Document text:
---*---

- Madera ambush: Part of Mexican drug war
| Date | April 3, 2020 |
| Location | near Chuhuichupa, Ciudad Madera, Chihuahua, Mexico |
| Result | La Linea victory |

Belligerents
- Gente Nueva del Jaguar y sus Lobos: La Linea

Commanders and leaders
- El Jaguar El Lobo † El Morito †: El 32

Strength
- 20: 40

Casualties and losses
- 19 killed 1 injured: Unknown

= Madera ambush =

2020 clash between Mexican organized crime cartels

On April 3, 2020, members of the La Línea faction of the Juárez Cartel led by El 32 ambushed members of Gente Nueva del Jaguar y sus Lobos, a faction of the Sinaloa Cartel led by El Jaguar, near Ciudad Madera, Chihuahua, Mexico. Nineteen people were killed in the ambush, and one was injured.

== Prelude ==
Confrontations between Gente Nueva and La Linea have been ongoing in northern Mexico for years, and in 2017, became controlled by Roberto Gonzalez Montes, known as El 32 in La Linea. Francisco Arvizu Marquez, dubbed El Jaguar, leads a Gente Nueva faction in the area. They most notably culminated in the LeBarón and Langford families massacre in November 2019. The massacre drew serious concern from the Mexican and American governments, and efforts began to crack down on La Linea.

---*---

Tasks to carry out:
1. In the Madera ambush article, could you give everything from "2020 clash between" down to "on La Linea." again, with "massacre" replaced by "killings"?
2. According to the Madera ambush article, what nickname does Francisco Arvizu Marquez go by?

Dataset records:

---*---

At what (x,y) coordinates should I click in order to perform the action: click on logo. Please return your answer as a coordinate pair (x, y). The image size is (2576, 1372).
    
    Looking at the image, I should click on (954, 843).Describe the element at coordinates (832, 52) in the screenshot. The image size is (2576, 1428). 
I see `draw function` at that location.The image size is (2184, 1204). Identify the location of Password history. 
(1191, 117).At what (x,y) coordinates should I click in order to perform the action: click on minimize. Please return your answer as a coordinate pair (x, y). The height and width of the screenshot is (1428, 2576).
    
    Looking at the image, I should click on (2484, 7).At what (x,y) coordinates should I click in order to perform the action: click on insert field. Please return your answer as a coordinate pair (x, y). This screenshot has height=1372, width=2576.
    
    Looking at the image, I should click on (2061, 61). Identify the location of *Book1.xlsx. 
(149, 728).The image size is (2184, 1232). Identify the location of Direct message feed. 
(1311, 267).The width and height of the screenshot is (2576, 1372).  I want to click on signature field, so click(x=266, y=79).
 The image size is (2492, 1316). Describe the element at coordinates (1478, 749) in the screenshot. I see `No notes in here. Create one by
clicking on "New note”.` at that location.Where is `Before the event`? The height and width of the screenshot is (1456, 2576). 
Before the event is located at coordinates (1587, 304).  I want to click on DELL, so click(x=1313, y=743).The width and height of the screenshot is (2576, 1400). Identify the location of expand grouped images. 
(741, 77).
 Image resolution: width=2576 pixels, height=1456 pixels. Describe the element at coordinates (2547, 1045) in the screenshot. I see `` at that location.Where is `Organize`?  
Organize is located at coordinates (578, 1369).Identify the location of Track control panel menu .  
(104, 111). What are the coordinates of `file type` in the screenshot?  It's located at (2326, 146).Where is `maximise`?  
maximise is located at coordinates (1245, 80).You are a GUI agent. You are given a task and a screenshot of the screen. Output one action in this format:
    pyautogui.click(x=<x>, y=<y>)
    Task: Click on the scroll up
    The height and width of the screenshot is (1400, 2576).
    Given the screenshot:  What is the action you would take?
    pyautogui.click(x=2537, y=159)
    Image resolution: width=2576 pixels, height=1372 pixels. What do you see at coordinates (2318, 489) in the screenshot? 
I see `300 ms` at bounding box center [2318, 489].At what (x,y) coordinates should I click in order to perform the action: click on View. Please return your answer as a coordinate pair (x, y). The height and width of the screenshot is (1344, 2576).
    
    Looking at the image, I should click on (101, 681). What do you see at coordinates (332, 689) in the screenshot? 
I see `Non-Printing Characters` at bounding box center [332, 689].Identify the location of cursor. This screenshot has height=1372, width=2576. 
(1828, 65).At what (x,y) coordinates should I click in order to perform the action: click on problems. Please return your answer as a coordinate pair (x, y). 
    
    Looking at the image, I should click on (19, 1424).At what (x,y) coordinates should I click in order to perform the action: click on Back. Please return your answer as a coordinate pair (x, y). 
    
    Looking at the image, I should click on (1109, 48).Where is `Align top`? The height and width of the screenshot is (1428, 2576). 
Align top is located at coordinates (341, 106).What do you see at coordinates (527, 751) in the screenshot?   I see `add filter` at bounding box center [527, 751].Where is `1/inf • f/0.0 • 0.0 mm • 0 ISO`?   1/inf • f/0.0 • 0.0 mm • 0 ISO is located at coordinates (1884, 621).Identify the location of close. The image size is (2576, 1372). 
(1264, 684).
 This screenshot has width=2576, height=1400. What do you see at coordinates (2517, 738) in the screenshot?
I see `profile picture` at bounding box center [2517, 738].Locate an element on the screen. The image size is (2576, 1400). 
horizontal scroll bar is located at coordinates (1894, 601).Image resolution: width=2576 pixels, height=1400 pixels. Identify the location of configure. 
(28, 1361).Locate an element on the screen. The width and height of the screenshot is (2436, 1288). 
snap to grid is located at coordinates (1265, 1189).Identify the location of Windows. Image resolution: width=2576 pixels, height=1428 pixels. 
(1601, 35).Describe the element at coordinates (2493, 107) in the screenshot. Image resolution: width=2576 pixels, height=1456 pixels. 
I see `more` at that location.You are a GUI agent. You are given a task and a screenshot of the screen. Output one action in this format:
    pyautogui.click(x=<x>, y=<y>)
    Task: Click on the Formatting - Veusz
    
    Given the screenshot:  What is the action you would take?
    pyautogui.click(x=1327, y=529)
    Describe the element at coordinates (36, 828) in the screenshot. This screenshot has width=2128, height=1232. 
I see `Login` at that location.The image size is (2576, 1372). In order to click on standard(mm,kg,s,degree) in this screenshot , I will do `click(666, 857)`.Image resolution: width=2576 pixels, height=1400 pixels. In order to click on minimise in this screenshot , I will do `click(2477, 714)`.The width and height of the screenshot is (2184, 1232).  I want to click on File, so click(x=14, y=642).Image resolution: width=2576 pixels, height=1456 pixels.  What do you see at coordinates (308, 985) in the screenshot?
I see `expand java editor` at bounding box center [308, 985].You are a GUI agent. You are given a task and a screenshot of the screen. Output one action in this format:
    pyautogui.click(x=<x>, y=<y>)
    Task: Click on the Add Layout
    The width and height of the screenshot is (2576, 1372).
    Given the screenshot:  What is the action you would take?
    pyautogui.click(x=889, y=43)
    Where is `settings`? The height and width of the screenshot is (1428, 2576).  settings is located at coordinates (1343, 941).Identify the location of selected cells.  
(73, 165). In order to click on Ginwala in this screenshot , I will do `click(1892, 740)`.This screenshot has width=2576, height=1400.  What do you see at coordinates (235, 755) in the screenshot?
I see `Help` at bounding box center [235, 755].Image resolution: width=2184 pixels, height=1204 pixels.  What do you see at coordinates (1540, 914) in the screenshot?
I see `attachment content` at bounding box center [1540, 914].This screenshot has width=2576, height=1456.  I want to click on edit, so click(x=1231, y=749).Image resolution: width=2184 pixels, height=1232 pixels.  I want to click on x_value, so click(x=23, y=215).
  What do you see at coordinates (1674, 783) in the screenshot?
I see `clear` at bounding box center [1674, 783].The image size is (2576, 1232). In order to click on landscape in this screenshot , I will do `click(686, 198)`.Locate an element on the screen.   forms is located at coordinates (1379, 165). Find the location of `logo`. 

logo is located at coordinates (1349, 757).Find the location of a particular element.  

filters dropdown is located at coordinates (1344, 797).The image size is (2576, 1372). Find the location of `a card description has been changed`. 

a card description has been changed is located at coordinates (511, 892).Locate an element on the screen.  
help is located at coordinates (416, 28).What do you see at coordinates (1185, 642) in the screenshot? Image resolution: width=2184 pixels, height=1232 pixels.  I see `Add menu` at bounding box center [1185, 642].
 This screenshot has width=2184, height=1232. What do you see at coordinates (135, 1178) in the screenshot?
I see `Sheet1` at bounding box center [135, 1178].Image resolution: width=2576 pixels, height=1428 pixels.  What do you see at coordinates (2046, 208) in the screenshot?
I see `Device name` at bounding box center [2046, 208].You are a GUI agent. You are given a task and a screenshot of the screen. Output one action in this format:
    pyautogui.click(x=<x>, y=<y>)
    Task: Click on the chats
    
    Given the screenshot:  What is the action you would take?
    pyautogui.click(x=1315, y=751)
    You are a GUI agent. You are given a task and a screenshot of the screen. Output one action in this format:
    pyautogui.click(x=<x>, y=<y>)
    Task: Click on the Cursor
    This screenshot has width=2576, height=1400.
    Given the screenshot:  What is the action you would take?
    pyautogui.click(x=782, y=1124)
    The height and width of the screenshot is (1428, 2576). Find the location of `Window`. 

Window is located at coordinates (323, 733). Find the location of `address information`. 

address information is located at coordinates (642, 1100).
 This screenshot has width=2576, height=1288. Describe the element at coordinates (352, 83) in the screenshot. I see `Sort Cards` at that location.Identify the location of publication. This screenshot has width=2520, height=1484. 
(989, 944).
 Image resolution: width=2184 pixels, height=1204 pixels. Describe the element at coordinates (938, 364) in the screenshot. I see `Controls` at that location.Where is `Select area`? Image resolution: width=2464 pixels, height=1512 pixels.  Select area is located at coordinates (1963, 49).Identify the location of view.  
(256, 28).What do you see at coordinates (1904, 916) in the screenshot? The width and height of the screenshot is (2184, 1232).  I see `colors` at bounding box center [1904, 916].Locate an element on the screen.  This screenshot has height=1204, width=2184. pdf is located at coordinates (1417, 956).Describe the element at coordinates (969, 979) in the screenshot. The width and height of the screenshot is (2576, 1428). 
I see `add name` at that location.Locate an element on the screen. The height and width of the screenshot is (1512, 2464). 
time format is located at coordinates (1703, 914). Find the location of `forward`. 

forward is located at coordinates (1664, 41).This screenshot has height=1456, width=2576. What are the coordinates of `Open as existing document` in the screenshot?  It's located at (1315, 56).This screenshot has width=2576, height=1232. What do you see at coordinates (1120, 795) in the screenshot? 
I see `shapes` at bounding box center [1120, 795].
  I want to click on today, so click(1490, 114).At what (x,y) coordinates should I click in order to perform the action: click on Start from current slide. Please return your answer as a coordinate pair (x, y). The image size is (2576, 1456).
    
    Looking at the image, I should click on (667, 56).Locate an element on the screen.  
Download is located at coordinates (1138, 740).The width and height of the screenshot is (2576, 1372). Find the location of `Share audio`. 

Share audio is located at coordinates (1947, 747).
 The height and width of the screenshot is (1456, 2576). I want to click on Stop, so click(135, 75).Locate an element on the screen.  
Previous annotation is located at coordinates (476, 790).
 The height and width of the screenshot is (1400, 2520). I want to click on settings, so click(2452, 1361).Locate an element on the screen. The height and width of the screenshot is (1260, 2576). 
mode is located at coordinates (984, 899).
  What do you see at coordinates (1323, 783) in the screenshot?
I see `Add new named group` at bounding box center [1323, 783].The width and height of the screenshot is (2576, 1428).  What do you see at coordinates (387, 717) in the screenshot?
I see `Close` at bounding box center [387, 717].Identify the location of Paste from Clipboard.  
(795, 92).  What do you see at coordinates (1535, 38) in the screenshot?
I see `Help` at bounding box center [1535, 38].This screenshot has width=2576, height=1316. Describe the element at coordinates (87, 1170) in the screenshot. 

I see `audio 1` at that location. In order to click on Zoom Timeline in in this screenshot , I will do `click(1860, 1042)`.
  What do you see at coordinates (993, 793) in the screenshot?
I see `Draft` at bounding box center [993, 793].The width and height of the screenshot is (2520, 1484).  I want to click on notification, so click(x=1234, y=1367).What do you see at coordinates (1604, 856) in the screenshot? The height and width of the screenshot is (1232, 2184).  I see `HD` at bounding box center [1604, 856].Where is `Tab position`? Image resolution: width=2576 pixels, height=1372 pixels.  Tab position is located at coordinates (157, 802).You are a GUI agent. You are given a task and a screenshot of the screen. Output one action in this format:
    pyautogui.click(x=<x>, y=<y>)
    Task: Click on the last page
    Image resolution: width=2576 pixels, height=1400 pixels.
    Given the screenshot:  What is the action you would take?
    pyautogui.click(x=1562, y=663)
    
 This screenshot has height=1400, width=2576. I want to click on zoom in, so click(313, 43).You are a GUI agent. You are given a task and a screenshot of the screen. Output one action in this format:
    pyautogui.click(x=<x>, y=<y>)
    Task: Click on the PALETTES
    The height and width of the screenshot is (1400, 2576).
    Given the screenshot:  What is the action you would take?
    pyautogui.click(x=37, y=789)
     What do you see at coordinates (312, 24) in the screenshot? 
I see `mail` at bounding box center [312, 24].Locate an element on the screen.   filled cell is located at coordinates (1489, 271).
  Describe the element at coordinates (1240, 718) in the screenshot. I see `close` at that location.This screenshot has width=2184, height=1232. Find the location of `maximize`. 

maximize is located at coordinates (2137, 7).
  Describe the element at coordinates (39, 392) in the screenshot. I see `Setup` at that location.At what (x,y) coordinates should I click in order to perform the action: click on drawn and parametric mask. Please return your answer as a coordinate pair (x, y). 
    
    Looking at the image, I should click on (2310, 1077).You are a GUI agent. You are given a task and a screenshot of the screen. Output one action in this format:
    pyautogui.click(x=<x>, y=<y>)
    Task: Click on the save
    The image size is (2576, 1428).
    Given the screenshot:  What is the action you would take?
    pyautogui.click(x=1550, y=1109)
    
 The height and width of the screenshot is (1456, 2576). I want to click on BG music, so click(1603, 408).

---*---

Exercise results:
1.
2020 clash between Mexican organized crime cartels

On April 3, 2020, members of the La Línea faction of the Juárez Cartel led by El 32 ambushed members of Gente Nueva del Jaguar y sus Lobos, a faction of the Sinaloa Cartel led by El Jaguar, near Ciudad Madera, Chihuahua, Mexico. Nineteen people were killed in the ambush, and one was injured.

== Prelude ==
Confrontations between Gente Nueva and La Linea have been ongoing in northern Mexico for years, and in 2017, became controlled by Roberto Gonzalez Montes, known as El 32 in La Linea. Francisco Arvizu Marquez, dubbed El Jaguar, leads a Gente Nueva faction in the area. They most notably culminated in the LeBarón and Langford families killings in November 2019. The killings drew serious concern from the Mexican and American governments, and efforts began to crack down on La Linea.

2. El Jaguar